___ Data in this exercise

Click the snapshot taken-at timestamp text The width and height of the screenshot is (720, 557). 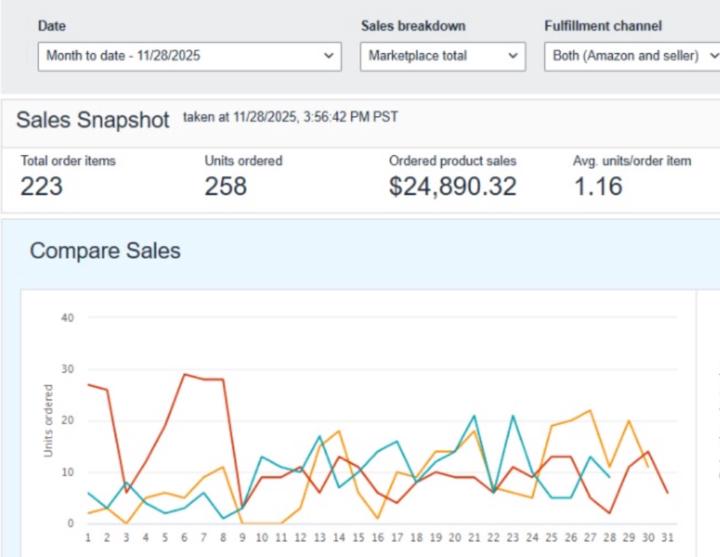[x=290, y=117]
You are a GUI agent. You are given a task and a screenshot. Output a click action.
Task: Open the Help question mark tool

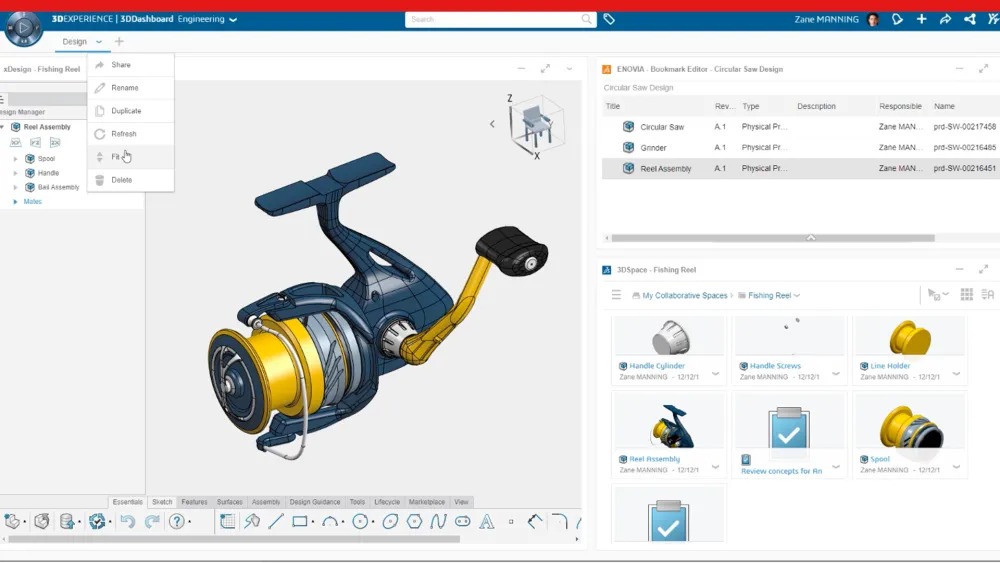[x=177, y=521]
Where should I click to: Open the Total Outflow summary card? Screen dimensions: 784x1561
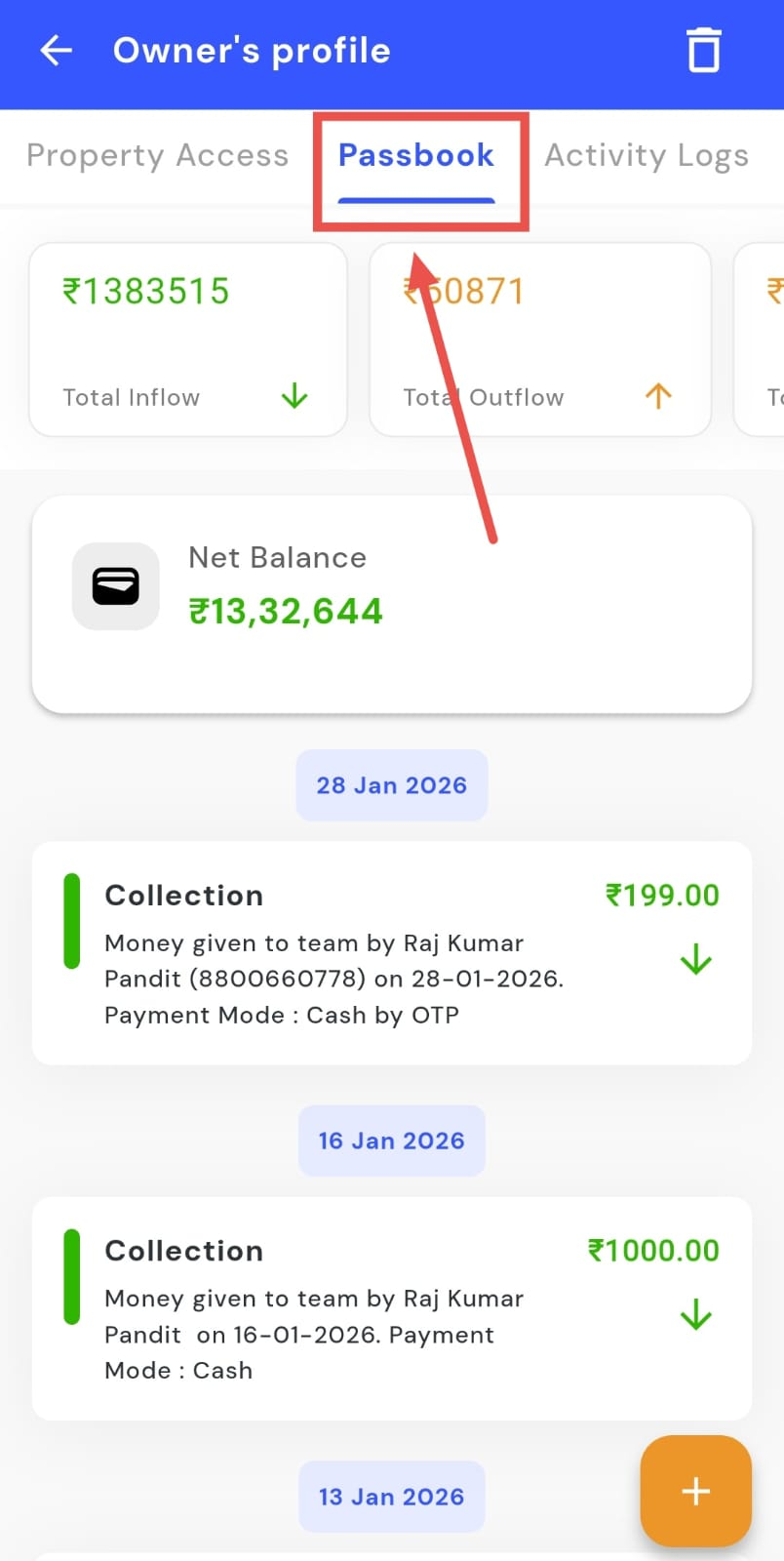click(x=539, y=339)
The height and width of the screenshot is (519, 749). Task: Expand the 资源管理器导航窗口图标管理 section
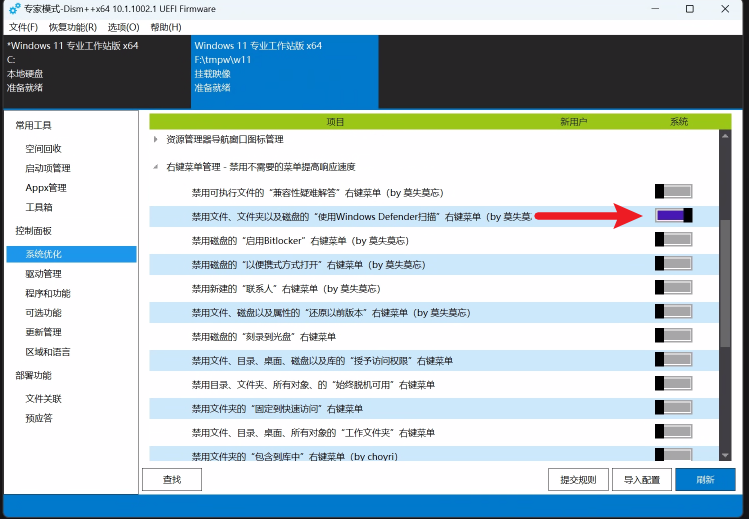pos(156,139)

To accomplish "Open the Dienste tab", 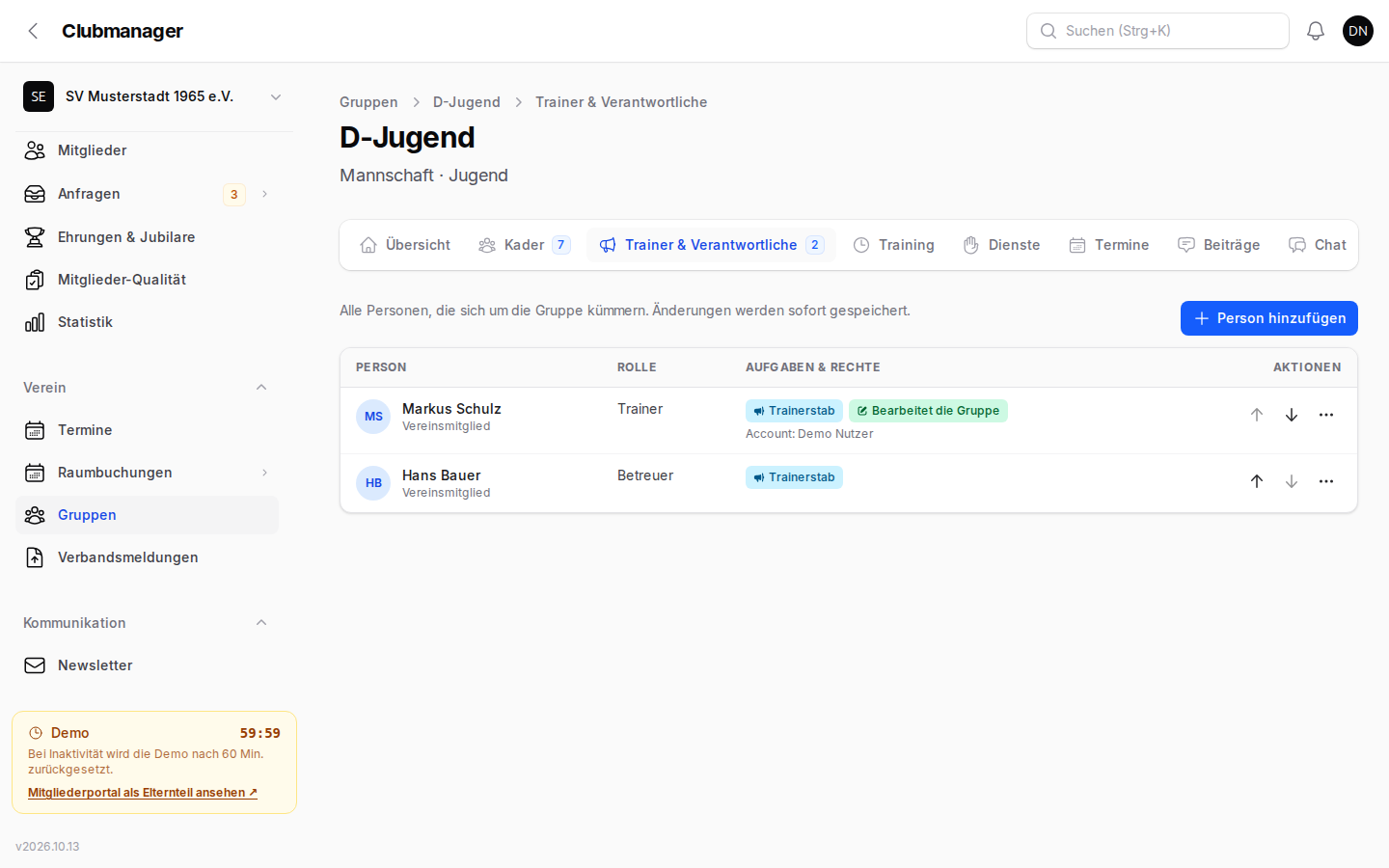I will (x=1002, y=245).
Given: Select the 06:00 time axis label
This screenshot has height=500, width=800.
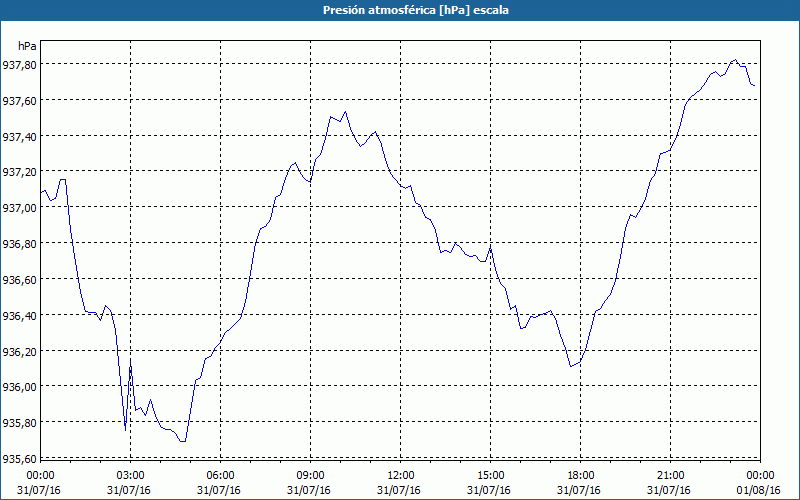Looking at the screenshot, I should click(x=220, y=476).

______

#### [To be done]
Render the stretch of the listing from the line containing "Given: Select the 06:00 time axis label" through the end of the listing as a Markdown table with the columns Row and Line, omitting blank lines and leaving the pictures out.

#### [The output]
| Row | Line |
|---|---|
| 1 | Given: Select the 06:00 time axis label |
| 2 | This screenshot has height=500, width=800. |
| 3 | Looking at the screenshot, I should click(x=220, y=476). |